Your task:
Print each entry below precisely as it reads.

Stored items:
::::

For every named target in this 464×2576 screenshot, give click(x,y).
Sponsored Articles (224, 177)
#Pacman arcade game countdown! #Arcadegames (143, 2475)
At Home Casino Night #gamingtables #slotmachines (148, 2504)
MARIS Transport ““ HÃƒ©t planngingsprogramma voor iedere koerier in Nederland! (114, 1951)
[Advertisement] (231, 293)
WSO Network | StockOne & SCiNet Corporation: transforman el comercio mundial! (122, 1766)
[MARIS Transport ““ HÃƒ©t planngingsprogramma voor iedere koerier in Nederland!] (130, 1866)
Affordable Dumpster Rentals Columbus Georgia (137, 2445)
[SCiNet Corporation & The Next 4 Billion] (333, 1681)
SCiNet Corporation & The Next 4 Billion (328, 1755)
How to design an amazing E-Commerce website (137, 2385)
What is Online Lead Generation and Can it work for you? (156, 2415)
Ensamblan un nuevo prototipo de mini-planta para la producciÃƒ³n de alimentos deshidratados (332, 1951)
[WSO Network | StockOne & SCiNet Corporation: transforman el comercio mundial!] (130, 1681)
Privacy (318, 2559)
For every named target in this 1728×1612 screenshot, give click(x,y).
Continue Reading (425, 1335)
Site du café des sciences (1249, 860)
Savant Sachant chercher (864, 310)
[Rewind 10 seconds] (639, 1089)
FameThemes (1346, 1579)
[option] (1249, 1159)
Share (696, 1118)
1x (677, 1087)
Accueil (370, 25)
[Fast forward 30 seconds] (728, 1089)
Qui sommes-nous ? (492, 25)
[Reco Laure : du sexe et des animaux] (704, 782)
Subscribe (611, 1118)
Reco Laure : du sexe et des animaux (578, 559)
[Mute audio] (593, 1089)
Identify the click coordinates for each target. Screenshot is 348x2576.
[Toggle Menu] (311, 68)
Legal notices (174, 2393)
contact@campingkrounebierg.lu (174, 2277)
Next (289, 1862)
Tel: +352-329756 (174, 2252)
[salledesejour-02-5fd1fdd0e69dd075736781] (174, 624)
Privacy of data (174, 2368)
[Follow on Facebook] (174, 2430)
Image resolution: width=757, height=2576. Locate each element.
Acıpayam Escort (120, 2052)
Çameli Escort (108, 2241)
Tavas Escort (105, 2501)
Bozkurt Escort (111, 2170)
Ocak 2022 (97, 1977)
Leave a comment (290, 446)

::::

Finished task:
For every named target in this 464×2576 screenshot, give click(x,y).
Sponsored Articles (224, 177)
#Pacman arcade game countdown! #Arcadegames (143, 2475)
At Home Casino Night #gamingtables #slotmachines (148, 2504)
MARIS Transport ““ HÃƒ©t planngingsprogramma voor iedere koerier in Nederland! (114, 1951)
[Advertisement] (231, 293)
WSO Network | StockOne & SCiNet Corporation: transforman el comercio mundial! (122, 1766)
[MARIS Transport ““ HÃƒ©t planngingsprogramma voor iedere koerier in Nederland!] (130, 1866)
Affordable Dumpster Rentals Columbus Georgia (137, 2445)
[SCiNet Corporation & The Next 4 Billion] (333, 1681)
SCiNet Corporation & The Next 4 Billion (328, 1755)
How to design an amazing E-Commerce website (137, 2385)
What is Online Lead Generation and Can it work for you? (156, 2415)
Ensamblan un nuevo prototipo de mini-planta para la producciÃƒ³n de alimentos deshidratados (332, 1951)
[WSO Network | StockOne & SCiNet Corporation: transforman el comercio mundial!] (130, 1681)
Privacy (318, 2559)
For every named target in this 1728×1612 screenshot, give click(x,y).
Continue Reading (425, 1335)
Site du café des sciences (1249, 860)
Savant Sachant chercher (864, 310)
[Rewind 10 seconds] (639, 1089)
FameThemes (1346, 1579)
[option] (1249, 1159)
Share (696, 1118)
1x (677, 1087)
Accueil (370, 25)
[Fast forward 30 seconds] (728, 1089)
Qui sommes-nous ? (492, 25)
[Reco Laure : du sexe et des animaux] (704, 782)
Subscribe (611, 1118)
Reco Laure : du sexe et des animaux (578, 559)
[Mute audio] (593, 1089)
Identify the click coordinates for each target. Screenshot is 348x2576.
[Toggle Menu] (311, 68)
Legal notices (174, 2393)
contact@campingkrounebierg.lu (174, 2277)
Next (289, 1862)
Tel: +352-329756 (174, 2252)
[salledesejour-02-5fd1fdd0e69dd075736781] (174, 624)
Privacy of data (174, 2368)
[Follow on Facebook] (174, 2430)
Image resolution: width=757, height=2576. Locate each element.
Acıpayam Escort (120, 2052)
Çameli Escort (108, 2241)
Tavas Escort (105, 2501)
Bozkurt Escort (111, 2170)
Ocak 2022 (97, 1977)
Leave a comment (290, 446)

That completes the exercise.